One thing I had to mention is that I appreciate the comment you made on the Philippines’ typhoon because it completely validated what I was thinking. I was looking at pictures of the damage yesterday and how towns were completely leveled. I wondered what the devastation would look like if there were food forests there. Would it have been as bad? I’m not sure, but I would like to think the damage would be less and there would have been an instant supply of food, medicine, and building materials to help rebuild houses and other structures. Anyways, when I had that thought, I figured I had been listening too much to your shows (although I don’t think that is a bad thing at all) and then you made the comment in this food forest show about the Philipine typhoon damage. Looks like I’m tuned into your brain wavelength 🙂

Thomas Hoag
Thomas Hoag
11 years ago
Reply to  Brooke

Someone from the Philippines contacted me for financial help but I keep trying to direct her to resources to watch and work with so she can help others. Money only works in a ‘stable’ monetary system, not post-disaster…

Finster
Finster
11 years ago

Regarding crab apples I can recommend Crab Apple “Jack Humm” good pollinator and a useful addition for cider production Also would suit Texas as it is low chill variety
Just my 0.02c
Cheers

Tyler
Tyler
11 years ago

Could someone post the subject line for questions for the followup show? That would save me the time of bouncing around the podcast looking for it again.

Thomas Hoag
Thomas Hoag
11 years ago

McPermculture Guy you say? You found him. Idon’t just say this. I literallyy cannot NOT do it anymore. My whole being is driven and am in contact with Nick Burtner. Id like to focus on urban environments to not only get small plots and areas working but walls, rooftops, and rooms.

The permaculture principles are what I have been looking for for a straight-up business consultancy. GTD is a specific application that deserves a deep comparitive analysis, which I shall do when I can.

Thomas Hoag
Thomas Hoag
11 years ago

New Jersey needs this badly and I know many spots locally that are IDEAL for this. Not only that, there is a post-Sandy fund that Adm. Obama has put in where one can form hugelbeds and food forests to handle the water intake and even as windscreens, and for dune or beach reclamation/security.
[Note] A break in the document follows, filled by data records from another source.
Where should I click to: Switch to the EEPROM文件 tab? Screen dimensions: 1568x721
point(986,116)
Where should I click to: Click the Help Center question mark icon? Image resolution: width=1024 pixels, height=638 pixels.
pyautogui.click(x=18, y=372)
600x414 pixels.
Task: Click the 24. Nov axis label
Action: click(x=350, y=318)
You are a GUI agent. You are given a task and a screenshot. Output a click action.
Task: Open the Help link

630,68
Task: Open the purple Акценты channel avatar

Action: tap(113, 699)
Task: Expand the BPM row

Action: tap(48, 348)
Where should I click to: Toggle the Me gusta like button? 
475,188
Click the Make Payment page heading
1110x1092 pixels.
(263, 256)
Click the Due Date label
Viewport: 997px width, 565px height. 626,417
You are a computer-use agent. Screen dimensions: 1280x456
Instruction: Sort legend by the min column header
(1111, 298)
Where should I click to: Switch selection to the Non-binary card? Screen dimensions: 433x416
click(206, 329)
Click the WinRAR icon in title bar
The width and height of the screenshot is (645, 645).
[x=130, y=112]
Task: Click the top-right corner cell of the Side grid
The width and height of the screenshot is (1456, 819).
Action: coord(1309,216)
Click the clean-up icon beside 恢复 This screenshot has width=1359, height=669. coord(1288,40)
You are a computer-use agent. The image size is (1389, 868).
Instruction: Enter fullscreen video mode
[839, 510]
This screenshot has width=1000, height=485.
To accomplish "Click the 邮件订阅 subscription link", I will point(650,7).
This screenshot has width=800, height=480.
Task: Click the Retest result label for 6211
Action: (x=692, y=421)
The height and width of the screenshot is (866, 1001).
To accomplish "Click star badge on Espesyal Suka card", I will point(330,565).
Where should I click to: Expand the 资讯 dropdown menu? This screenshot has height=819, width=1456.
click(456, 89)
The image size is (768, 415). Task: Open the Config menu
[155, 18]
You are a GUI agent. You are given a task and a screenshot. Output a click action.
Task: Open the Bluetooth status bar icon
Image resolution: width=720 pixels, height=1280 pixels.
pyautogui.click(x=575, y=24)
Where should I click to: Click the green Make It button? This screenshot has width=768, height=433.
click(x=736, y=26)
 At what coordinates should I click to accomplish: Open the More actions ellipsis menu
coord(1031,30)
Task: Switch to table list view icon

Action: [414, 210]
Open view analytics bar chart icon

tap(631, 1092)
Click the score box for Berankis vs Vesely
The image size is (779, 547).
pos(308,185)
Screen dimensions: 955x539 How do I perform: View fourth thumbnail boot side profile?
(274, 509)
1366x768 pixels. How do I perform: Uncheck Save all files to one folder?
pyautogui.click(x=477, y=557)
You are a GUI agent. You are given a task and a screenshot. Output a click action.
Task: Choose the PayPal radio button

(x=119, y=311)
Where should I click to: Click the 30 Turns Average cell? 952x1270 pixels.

This territory/state is a goldmine. A diamond in the rough.

James
James
11 years ago

Holy smokes, just discovered your podcast from (i think it was) a recent interview you did with Scott Mann @ The Permaculture Paaahhdcast.. This episode is the best argument for food forestry and not doing things the same because that’s what society had been conditioned to do that i have heard, ever.

I felt like i was listening to a neighbor dissecting plotholes in Starwars in the garage over beers. I am excited that you’ve got umpteen million episodes to listen to, ha!